От открытия «Зла» один шаг к возгласу: «Больше никогда!», который звучал уже из уст «пуалю», выживших на фронтах Первой мировой. С тех пор как слово «зло» вновь вошло в наш дискурс, оно часто затемняет, а не проясняет суть вещей. Рейган в 1984 г. увидел в СССР «Империю зла». В 2002 г. Джордж Буш Младший записал Ирак, Иран и Северную Корею в «Ось зла». Этот концепт все чаще используется в политических целях. Именно он лежит в основе интервенций, которые всегда выдают себя за «гуманитарные». Заметим, к слову, что мы никогда не видели, чтобы слабые вмешивались в дела сильных. В наши дни отвергнуть европейский бюджетный пакт (Договор о стабильности, координации и управлении) во имя прав парламента – значит присоединиться к «суверенистам» (т. е., на взгляд благонамеренной публики, к «националистам») и пополнить ряды «зла». Отмечая памятные даты, не только заклинают прошлое, но и оправдывают те решения, которые принимаются в настоящем.
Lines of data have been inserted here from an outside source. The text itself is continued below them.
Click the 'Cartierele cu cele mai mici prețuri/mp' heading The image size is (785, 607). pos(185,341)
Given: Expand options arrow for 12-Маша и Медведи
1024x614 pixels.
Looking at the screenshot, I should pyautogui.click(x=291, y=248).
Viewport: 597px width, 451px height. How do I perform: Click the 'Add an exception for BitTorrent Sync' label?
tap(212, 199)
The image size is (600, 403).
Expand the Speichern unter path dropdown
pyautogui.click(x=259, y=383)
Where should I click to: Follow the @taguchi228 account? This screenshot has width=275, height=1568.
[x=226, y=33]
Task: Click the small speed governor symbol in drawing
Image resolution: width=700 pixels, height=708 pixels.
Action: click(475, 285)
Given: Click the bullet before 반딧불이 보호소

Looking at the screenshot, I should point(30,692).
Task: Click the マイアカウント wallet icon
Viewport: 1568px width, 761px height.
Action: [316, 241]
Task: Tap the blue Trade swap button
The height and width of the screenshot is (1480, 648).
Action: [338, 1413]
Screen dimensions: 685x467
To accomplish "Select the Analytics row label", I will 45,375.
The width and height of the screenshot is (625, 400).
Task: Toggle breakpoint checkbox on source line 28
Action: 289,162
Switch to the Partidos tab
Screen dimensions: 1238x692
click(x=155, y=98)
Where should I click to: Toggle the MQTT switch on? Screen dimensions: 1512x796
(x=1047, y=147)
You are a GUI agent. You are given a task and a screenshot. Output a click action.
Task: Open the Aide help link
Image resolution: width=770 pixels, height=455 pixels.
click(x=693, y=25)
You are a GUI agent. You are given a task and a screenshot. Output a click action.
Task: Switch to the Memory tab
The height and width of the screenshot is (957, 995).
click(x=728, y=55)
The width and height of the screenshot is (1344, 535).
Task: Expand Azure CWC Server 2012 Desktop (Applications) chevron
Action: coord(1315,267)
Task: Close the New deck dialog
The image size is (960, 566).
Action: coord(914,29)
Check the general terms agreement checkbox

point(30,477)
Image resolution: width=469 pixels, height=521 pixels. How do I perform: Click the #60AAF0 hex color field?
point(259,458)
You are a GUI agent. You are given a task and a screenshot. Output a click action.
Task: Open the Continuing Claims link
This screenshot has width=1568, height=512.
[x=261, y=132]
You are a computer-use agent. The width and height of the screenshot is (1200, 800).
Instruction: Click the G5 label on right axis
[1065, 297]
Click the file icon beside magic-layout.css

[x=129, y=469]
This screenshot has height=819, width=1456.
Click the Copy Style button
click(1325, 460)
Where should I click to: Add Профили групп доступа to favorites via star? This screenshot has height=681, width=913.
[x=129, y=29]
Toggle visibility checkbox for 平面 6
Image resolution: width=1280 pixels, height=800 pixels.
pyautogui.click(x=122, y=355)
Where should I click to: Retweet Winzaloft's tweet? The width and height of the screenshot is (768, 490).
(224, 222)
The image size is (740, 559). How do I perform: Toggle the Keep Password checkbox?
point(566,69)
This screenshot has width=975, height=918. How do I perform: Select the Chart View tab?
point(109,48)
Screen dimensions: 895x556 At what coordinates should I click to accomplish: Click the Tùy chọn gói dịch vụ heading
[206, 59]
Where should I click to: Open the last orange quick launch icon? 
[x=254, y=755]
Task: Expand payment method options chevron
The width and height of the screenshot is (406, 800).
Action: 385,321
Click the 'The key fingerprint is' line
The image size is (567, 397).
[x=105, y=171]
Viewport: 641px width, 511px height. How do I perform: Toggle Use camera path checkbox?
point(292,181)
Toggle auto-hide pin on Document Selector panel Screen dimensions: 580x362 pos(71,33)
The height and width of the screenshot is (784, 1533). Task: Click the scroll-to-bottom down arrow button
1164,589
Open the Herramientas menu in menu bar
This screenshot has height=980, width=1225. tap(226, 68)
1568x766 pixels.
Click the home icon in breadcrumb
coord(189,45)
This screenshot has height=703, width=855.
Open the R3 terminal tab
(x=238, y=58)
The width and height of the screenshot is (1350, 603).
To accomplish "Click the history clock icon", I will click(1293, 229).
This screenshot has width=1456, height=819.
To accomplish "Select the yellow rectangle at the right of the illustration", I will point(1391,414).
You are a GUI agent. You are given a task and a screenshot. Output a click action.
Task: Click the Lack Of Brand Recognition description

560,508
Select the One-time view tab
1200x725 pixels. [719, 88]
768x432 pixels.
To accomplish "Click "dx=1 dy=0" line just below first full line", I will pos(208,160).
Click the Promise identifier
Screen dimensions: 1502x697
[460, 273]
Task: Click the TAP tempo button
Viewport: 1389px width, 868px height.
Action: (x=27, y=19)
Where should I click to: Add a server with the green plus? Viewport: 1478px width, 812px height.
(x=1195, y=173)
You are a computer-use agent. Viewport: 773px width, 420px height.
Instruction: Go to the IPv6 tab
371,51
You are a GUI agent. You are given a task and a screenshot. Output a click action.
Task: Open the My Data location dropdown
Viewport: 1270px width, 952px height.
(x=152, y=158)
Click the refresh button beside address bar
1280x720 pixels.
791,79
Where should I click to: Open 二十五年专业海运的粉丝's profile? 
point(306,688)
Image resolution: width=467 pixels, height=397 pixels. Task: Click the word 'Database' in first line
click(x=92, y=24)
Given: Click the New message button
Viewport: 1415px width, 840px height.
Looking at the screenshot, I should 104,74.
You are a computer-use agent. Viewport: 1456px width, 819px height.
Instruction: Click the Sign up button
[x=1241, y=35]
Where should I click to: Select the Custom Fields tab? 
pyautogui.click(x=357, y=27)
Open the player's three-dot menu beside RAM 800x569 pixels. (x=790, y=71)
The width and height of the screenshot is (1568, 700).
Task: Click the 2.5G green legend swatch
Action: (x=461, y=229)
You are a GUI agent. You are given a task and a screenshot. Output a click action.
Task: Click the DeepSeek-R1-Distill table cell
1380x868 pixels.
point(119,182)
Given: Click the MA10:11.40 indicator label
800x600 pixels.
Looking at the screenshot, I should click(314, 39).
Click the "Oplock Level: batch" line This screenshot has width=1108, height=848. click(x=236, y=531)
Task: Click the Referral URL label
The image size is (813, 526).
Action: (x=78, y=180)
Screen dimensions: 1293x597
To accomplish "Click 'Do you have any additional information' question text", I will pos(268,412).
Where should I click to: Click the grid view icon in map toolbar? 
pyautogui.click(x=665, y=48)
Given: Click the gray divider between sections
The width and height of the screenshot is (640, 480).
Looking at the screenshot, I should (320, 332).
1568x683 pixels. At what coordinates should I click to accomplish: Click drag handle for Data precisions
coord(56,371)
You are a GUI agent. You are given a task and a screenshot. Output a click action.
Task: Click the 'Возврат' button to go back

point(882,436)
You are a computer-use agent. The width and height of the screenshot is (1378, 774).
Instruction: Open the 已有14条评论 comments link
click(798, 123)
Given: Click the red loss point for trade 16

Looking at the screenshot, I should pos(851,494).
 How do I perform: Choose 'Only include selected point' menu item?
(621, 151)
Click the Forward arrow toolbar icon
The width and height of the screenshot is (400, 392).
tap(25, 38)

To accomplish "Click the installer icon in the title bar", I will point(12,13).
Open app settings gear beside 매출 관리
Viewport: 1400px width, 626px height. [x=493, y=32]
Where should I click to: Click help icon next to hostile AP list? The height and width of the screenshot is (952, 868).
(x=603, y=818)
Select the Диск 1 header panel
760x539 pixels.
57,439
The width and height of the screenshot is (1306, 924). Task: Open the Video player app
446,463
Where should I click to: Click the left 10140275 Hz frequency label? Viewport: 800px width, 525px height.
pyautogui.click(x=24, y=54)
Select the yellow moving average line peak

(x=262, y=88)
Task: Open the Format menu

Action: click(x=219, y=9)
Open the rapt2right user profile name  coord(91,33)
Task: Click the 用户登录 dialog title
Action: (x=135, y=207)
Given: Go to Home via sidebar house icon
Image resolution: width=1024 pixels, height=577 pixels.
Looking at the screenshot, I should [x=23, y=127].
Шестьдесят лет назад, замечает Тони Джадт, «Аренд опасалась, что мы не научимся говорить о «зле» и не сможем понять его смысл. Сегодня мы без конца о нем говорим, а результат все тот же»[19]. Банализация этого концепта должна была бы нас научить различать цели, с которыми нас пичкают слоганом «Больше никогда!», вовсе не для того, чтобы укрепить пацифизм, который в прошлом уже показал свою смертоносность, а дабы заставить принять волшебное средство (Европа! Европа! Европа!), которое в том виде, как нам его приготовили, рискует лишь еще больше морально и политически разоружить европейские нации.